Tytuł projektu:  „Akademia Innowacyjnych Zastosowań Technologii Cyfrowych (AI Tech)”
    </center>

In this lab, you will implement some of the techniques discussed in the lecture.

Below you are given a solution to the previous scenario. Note that it has two serious drawbacks:
 * The output predictions do not sum up to one (i.e. it does not return a distribution) even though the images always contain exactly one digit.
 * It uses MSE coupled with output sigmoid which can lead to saturation and slow convergence 

**Task 1.** Use softmax instead of coordinate-wise sigmoid and use log-loss instead of MSE. Test to see if this improves convergence. Hint: When implementing backprop it might be easier to consider these two function as a single block and not even compute the gradient over the softmax values. 

**Task 2.** Implement L2 regularization and add momentum to the SGD algorithm. Play with different amounts of regularization and momentum. See if this improves accuracy/convergence.

**Task 3 (optional).** Implement Adagrad, dropout and some simple data augmentations (e.g. tiny rotations/shifts etc.).
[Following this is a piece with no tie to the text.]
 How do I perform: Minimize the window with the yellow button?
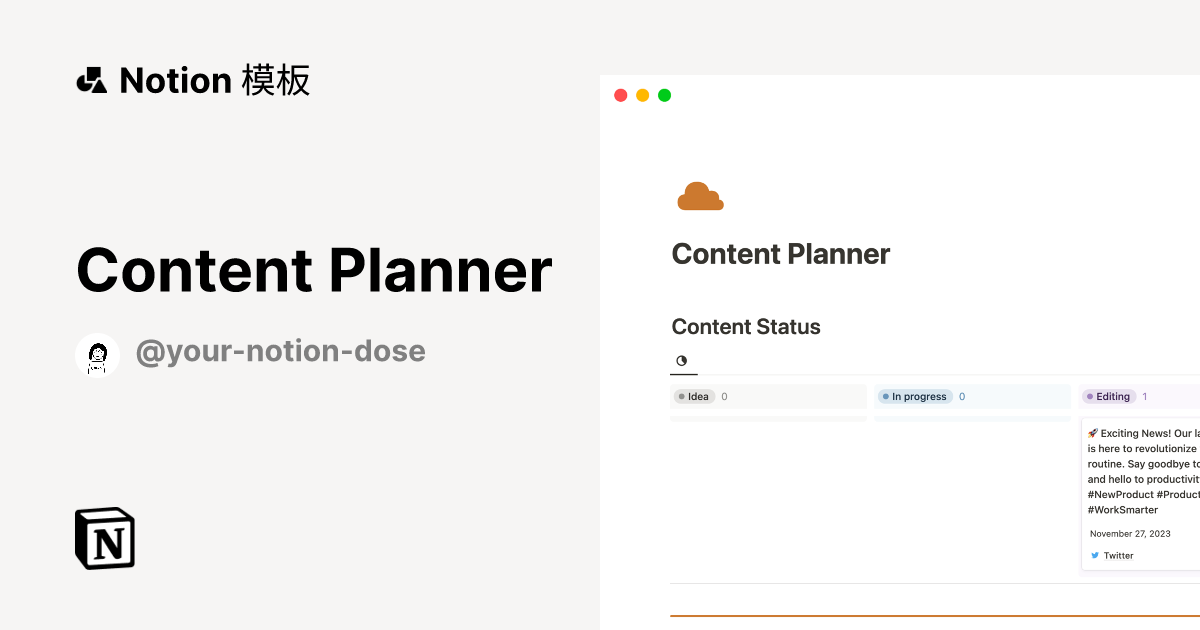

Again, test to see how these changes improve accuracy/convergence.

**Task 4.** Try adding extra layers to the network. Again, test how the changes you introduced affect accuracy/convergence. As a start, you can try this architecture: [784,100,30,10]


In [25]:
import random
import numpy as np
from torchvision import datasets, transforms

In [26]:
# Let's read the mnist dataset

def load_mnist(path='.'):
    train_set = datasets.MNIST(path, train=True, download=True)
    x_train = train_set.data.numpy()
    _y_train = train_set.targets.numpy()
    
    test_set = datasets.MNIST(path, train=False, download=True)
    x_test = test_set.data.numpy()
    _y_test = test_set.targets.numpy()
    
    x_train = x_train.reshape((x_train.shape[0],28*28)) / 255.
    x_test = x_test.reshape((x_test.shape[0],28*28)) / 255.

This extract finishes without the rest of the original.